● About this task
Please give back word for word the lines of the material below between the line containing "The image size is (1510, 812)." and the line containing "Image resolution: width=1553", inclusive.

╭─ Source material

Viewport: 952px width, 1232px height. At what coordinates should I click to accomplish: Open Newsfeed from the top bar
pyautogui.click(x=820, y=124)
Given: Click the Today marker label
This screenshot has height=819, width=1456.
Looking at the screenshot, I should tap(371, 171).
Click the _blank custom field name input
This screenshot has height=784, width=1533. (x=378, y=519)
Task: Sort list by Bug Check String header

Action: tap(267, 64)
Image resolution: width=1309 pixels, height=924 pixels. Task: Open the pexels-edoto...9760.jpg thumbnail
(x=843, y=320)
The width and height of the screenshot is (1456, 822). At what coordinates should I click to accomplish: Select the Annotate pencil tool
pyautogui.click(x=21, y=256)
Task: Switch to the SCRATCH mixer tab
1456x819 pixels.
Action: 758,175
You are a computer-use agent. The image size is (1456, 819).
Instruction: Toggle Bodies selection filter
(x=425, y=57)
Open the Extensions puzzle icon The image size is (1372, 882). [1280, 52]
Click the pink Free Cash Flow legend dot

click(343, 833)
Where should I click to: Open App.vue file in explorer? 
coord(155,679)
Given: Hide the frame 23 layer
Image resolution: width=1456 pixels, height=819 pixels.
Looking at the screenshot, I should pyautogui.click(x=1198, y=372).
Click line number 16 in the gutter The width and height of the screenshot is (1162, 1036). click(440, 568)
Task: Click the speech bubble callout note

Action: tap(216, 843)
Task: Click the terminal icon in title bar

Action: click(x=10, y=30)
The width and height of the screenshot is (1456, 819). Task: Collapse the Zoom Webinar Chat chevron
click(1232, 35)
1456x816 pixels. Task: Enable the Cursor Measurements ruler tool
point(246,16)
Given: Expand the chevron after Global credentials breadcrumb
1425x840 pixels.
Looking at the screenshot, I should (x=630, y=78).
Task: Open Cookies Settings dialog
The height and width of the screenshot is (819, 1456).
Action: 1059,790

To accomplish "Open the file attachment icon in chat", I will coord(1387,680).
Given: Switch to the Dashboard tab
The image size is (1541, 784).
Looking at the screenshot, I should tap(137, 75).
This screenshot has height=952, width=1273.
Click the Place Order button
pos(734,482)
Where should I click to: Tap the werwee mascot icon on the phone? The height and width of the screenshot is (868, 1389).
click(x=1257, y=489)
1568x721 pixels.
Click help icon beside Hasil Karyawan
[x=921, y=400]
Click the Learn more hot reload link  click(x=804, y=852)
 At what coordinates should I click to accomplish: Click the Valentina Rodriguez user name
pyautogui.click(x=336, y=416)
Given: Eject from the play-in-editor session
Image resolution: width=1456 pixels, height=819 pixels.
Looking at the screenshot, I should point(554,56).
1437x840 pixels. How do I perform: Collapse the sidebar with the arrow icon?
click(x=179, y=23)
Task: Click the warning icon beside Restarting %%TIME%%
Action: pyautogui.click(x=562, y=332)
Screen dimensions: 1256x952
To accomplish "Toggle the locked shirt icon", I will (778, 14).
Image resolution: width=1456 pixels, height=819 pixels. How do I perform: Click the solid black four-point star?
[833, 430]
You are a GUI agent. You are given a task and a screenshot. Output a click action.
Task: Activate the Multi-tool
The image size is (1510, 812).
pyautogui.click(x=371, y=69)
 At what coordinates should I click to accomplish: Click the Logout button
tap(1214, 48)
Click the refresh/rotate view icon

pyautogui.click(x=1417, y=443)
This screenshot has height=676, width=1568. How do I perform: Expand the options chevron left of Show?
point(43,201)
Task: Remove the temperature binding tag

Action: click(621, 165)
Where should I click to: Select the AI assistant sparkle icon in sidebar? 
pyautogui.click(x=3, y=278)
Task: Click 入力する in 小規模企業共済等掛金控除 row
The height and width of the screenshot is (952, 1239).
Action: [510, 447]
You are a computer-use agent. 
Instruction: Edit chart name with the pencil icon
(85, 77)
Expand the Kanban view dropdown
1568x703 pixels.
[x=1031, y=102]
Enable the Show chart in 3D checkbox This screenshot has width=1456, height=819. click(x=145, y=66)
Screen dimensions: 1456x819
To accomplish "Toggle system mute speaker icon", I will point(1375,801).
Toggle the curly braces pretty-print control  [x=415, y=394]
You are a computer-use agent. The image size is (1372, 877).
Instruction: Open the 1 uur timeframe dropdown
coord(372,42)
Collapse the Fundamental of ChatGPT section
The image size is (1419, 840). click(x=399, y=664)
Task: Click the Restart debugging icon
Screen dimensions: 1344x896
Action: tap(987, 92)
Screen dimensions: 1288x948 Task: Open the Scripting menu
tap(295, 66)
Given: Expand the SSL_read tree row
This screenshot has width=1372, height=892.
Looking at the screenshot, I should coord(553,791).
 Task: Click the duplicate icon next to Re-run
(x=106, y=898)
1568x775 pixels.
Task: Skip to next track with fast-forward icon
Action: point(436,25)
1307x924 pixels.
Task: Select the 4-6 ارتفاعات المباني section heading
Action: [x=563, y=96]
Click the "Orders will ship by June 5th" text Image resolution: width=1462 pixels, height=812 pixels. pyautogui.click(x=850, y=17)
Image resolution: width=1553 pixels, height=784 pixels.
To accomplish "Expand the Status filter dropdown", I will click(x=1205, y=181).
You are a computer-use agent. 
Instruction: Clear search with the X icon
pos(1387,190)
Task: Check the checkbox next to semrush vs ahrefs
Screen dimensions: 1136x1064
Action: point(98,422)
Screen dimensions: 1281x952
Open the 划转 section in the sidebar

╰─

● Reply to the task
The image size is (1510, 812).
pyautogui.click(x=371, y=69)
 At what coordinates should I click to accomplish: Click the Logout button
tap(1214, 48)
Click the refresh/rotate view icon

pyautogui.click(x=1417, y=443)
This screenshot has height=676, width=1568. How do I perform: Expand the options chevron left of Show?
point(43,201)
Task: Remove the temperature binding tag

Action: click(621, 165)
Where should I click to: Select the AI assistant sparkle icon in sidebar? 
pyautogui.click(x=3, y=278)
Task: Click 入力する in 小規模企業共済等掛金控除 row
The height and width of the screenshot is (952, 1239).
Action: [510, 447]
You are a computer-use agent. 
Instruction: Edit chart name with the pencil icon
(85, 77)
Expand the Kanban view dropdown
1568x703 pixels.
[x=1031, y=102]
Enable the Show chart in 3D checkbox This screenshot has width=1456, height=819. click(x=145, y=66)
Screen dimensions: 1456x819
To accomplish "Toggle system mute speaker icon", I will point(1375,801).
Toggle the curly braces pretty-print control  [x=415, y=394]
You are a computer-use agent. The image size is (1372, 877).
Instruction: Open the 1 uur timeframe dropdown
coord(372,42)
Collapse the Fundamental of ChatGPT section
The image size is (1419, 840). click(x=399, y=664)
Task: Click the Restart debugging icon
Screen dimensions: 1344x896
Action: tap(987, 92)
Screen dimensions: 1288x948 Task: Open the Scripting menu
tap(295, 66)
Given: Expand the SSL_read tree row
This screenshot has width=1372, height=892.
Looking at the screenshot, I should coord(553,791).
 Task: Click the duplicate icon next to Re-run
(x=106, y=898)
1568x775 pixels.
Task: Skip to next track with fast-forward icon
Action: point(436,25)
1307x924 pixels.
Task: Select the 4-6 ارتفاعات المباني section heading
Action: [x=563, y=96]
Click the "Orders will ship by June 5th" text Image resolution: width=1462 pixels, height=812 pixels. pyautogui.click(x=850, y=17)
Image resolution: width=1553 pixels, height=784 pixels.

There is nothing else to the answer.